Subsequently, we analyzed the scRNA-seq data, and calculated the median TIN and the number of expressed genes in all samples. Three embryos with the number of expressed genes less than 6000 or the median TIN less than 25 were considered to have poor RNA quality (Fig. 1B and C). To ensure the reliability of data analysis, these three samples were excluded in the subsequent analysis.

Heterogeneity between different human eight-cell embryos and cells in the same embryo

To evaluate the heterogeneity of eight-cell human embryos, we re-analyzed previously generated data (Yan et al., 2013), where the embryonic transcriptome during different stages of development was systematically analyzed by scRNA-seq. RNA-seq data of 20 single cells of three eight-cell stage human embryos were analyzed using PCA through an unsupervised approach, and the 20 cells were divided into three subgroups through PCA dimensionality reduction, suggesting that heterogeneity existed among the three embryos (Fig. 2A).

Furthermore, we used the Pearson correlation coefficient to analyze the correlation of single-cell RNA-seq data between embryos and within the same embryo. We found the average Pearson correlation coefficient between embryos was 0.8020 ± 0.0065, and the coefficient within the same embryo was 0.9529 ± 0.0027, and the inter-embryo analysis showed a significantly lower correlation coefficient compared with intra-embryos (Fig. 2B, P < 0.0001). The details of cells of the same eight-cell embryo are shown in Fig. 2C–E and show extremely high similarities. Comparatively, high heterogeneity was detected among the three eight-cell embryos, indicating potential transcriptome differences among the embryos, while the cells within the embryos were highly similar in terms of RNAseq data.

Copy number variation, embryo sex and cell cycle between embryos

In order to detect genomic deletions and rearrangements suggested by the sequencing data, we analyzed the chromosome copy number of all samples. The results suggested that four embryos had autosomal or sex chromosomal partial deletions (Supplementary Fig. S2A). Of these embryos, three failed to develop into blastocysts and another one has postponed the process of blastocyst formation. By analyzing the ratio of specific gene expressions and the total expression level of the X and Y chromosomes (Supplementary Fig. S2B and C), we found a greater X-chromosome specific gene expression ratio and a low Y chromosome total expression level in nine embryos, suggesting that these nine embryos were female and the other 13 were male. Seven of the 13 male embryos developed to the blastocyst stage, while four of the nine female embryos developed into blastocysts.
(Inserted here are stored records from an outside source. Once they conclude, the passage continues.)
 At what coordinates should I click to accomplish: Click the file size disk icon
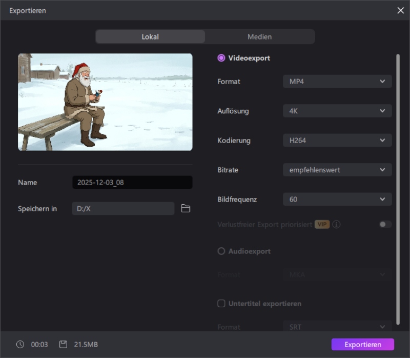pos(63,344)
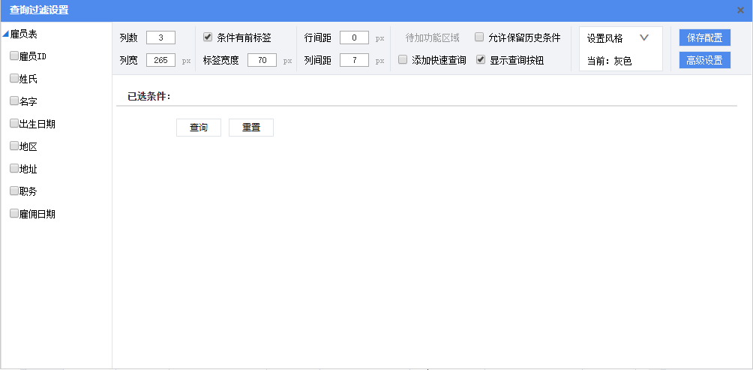Uncheck 显示查询按钮 option

pyautogui.click(x=481, y=60)
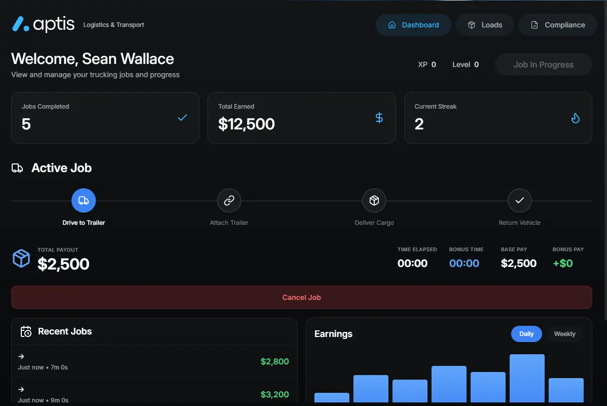The width and height of the screenshot is (607, 406).
Task: Open the $3,200 recent job entry
Action: [x=153, y=394]
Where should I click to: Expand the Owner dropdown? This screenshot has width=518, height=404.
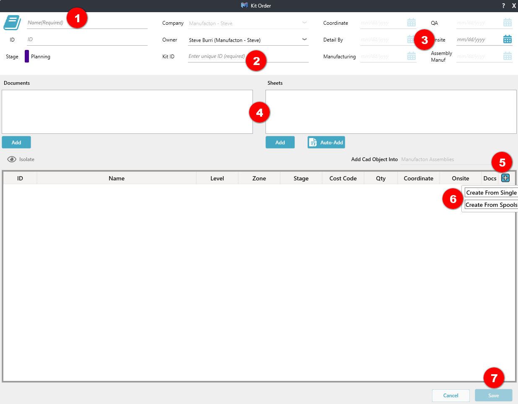point(304,40)
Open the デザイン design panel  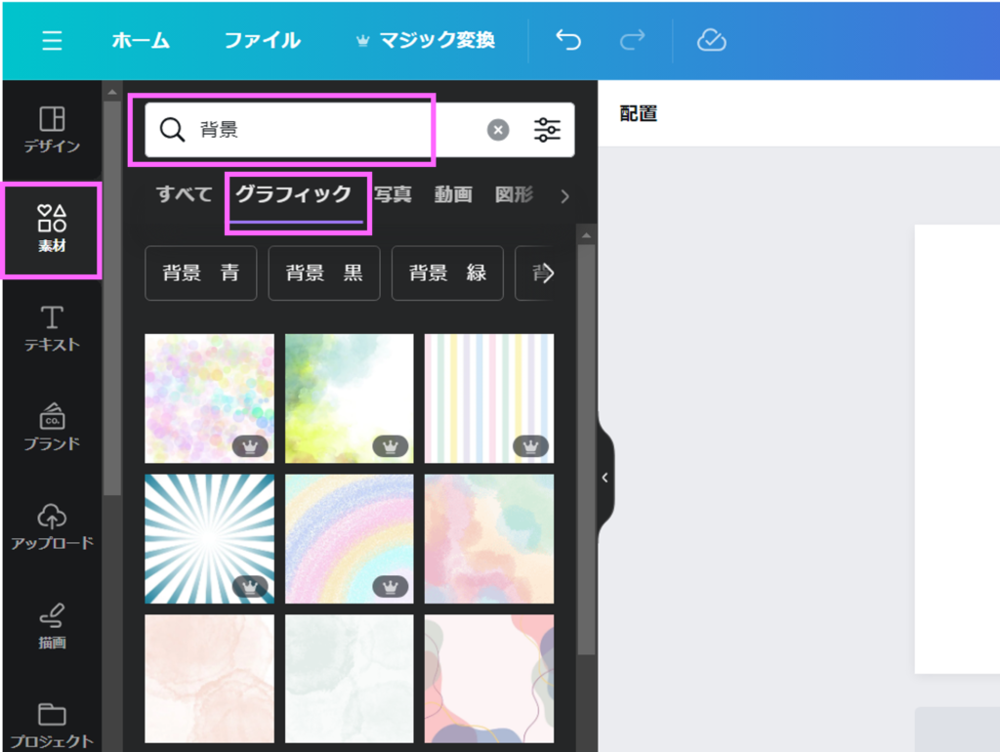pos(52,130)
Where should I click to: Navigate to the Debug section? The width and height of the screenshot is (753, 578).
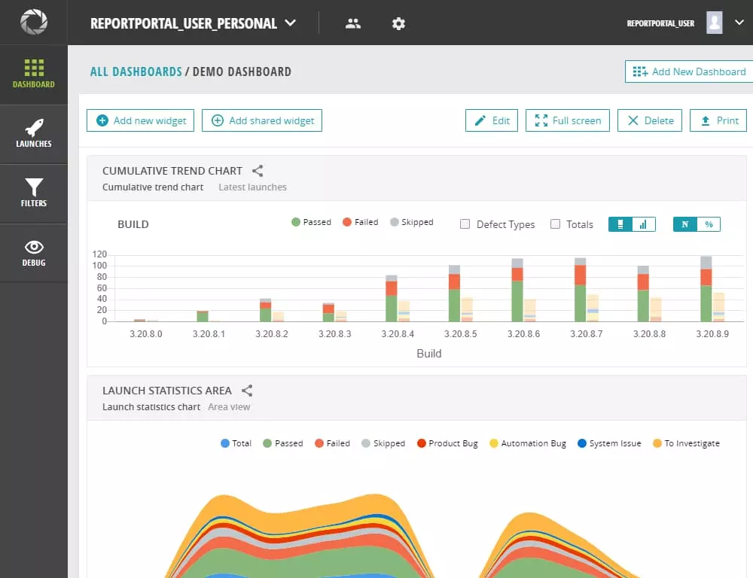(33, 254)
During embryonic development, cell mitosis is kept in an active state. Therefore, the expression levels of cell cycle-regulating genes in the developed and arrested embryos were analyzed, but no significant differences were found (P = 0.761 for the G1/S phase and P = 0.626 for the G2/M phase, n = 11) between the developed and arrested embryos (Supplementary Fig. S3A and B).

Blastocyst formation failed embryos showed a large difference in gene expression levels

Firstly, we performed dimensionality reduction analysis on embryos based on gene expression. The t-distributed stochastic neighbor embedding (t-SNE) results showed that, whether embryos can successfully develop to the blastocyst stage or not, they have similar transcriptome expression at eight-cell stage (Supplementary Fig. S4A). To further explore the reasons behind human blastocyst formation failure, we characterized the 202 DEGs between the arrested and the developed group (Fig. 3A). The results indicated that 126 genes were upregulated and 76 genes were downregulated (Supplementary Fig. S4B). Furthermore, we used DEGs to determine whether the embryonic development outcomes were correlated with these genes. The t-SNE results showed that the use of DEGs can better distinguish the two groups of the embryos, with respect to their developmental outcomes (Fig. 3B). This finding indicated that these DEGs might play an important role in regulating the development of embryos after the eight-cell stage.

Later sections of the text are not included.